The Shared Mobile Atmospheric Research and Teaching Radar, colloquially known as SMART-R or SR, is a mobile Doppler weather radar platform operated and created by University of Oklahoma (OU) with aide from Texas A&M and Texas Tech University in 2001.

Development 
Throughout the early and late 1990s, several mobile radar concepts came to be, often involving high frequency X-band radars which suffer significant attenuation, and often lack in range. Ideally, these radars would serve as research and observation platforms, covering regions scarcely covered by the NEXRAD network as a whole.
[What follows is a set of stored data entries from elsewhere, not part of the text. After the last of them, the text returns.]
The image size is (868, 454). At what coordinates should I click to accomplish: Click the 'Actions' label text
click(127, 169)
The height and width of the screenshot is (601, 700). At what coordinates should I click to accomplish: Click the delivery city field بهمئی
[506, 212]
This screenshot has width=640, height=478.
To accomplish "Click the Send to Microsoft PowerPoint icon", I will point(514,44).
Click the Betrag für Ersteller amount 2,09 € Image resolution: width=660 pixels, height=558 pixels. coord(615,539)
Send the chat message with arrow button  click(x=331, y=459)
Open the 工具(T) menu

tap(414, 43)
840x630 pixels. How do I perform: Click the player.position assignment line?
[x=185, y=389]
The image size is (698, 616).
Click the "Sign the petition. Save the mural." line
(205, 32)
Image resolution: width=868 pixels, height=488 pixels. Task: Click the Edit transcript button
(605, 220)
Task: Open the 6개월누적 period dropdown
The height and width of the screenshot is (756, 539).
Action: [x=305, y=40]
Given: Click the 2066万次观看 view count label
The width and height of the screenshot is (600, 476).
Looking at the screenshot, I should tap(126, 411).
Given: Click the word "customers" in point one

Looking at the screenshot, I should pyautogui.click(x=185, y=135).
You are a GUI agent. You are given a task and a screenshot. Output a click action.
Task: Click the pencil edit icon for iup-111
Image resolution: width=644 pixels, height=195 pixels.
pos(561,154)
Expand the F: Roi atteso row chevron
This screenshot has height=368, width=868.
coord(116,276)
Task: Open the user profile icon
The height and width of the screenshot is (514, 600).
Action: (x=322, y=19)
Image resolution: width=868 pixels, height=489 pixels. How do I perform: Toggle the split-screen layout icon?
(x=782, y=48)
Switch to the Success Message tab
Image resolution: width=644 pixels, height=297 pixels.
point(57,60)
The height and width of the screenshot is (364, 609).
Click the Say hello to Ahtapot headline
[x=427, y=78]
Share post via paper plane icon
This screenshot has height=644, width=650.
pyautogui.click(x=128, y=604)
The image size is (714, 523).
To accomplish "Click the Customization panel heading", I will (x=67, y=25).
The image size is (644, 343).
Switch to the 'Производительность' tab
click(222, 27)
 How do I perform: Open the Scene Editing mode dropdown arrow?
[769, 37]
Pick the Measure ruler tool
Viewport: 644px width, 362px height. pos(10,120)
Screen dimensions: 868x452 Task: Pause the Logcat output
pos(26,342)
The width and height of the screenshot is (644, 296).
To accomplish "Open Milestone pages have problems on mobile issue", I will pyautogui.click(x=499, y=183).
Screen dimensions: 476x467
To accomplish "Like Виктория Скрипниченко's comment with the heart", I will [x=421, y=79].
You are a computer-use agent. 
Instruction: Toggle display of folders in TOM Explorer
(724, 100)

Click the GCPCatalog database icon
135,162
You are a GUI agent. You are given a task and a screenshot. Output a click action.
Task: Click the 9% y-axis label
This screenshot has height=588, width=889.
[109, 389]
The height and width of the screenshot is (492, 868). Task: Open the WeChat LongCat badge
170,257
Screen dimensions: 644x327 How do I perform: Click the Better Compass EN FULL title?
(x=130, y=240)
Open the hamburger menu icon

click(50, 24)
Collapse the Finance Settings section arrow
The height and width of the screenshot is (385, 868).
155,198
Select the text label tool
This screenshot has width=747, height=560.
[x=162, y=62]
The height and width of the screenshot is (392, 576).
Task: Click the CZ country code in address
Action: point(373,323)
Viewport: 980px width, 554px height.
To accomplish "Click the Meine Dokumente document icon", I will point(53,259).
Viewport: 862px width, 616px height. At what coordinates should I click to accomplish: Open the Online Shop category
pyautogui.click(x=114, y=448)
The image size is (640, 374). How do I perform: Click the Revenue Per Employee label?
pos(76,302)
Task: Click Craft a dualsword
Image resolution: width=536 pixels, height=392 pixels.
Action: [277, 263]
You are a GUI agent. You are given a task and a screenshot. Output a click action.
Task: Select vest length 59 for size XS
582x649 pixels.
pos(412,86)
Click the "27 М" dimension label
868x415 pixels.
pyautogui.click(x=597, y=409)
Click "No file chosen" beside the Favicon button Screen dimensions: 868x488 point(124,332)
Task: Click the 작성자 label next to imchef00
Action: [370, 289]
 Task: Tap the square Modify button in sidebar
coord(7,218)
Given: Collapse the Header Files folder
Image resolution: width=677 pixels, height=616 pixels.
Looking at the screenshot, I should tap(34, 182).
One such concept later went on to become the Doppler On Wheels, now a fleet of 3 operational vehicles.

In order to counteract the problems previously described with high frequency radars, two decommissioned WSR-74 radars, originally used for local warnings, were acquired by TAMU. These two radars, both operating in the C-band, are less susceptible to attenuation in precipitation and have overall greater ranges for doppler products. Throughout the rest of the 90s and into 2000, development of the first SMART-R, SR-1, began. During development, a fire in the garage housing SR-1 broke out, destroying the truck and several components. Much of the radar survived, however, and the project continued with the completion of SR-1 in late 2001. Following this, SR-2 was assembled and eventually completed in 2004.

Characteristics  
All listed characteristics will apply to both SRs. The operating maximum power for SR is 250 kW. The highest operating frequency for SR is 5,635 MHz - falling into the C-band. With a 2.5 m center-fed parabolic antenna, the gain is approximately 40 dB. Moreover, half power beamwidth is approximately 1.5°.

Deployments 
Since the inception of the project, both SMART-Rs have performed field research in various regions of the United States, including hurricane research, and haboob intensification studies. Both SMART-Rs have sampled tornadic supercells across the plains, taking part in projects such as VORTEX-2 and VORTEX-SE. Given the SR platform consists of two individual radars, projects are often arranged in what is known as a dual-doppler setup, whereas two radars are located at different locations in varying orientations so as to maximize wind retrieval accuracy.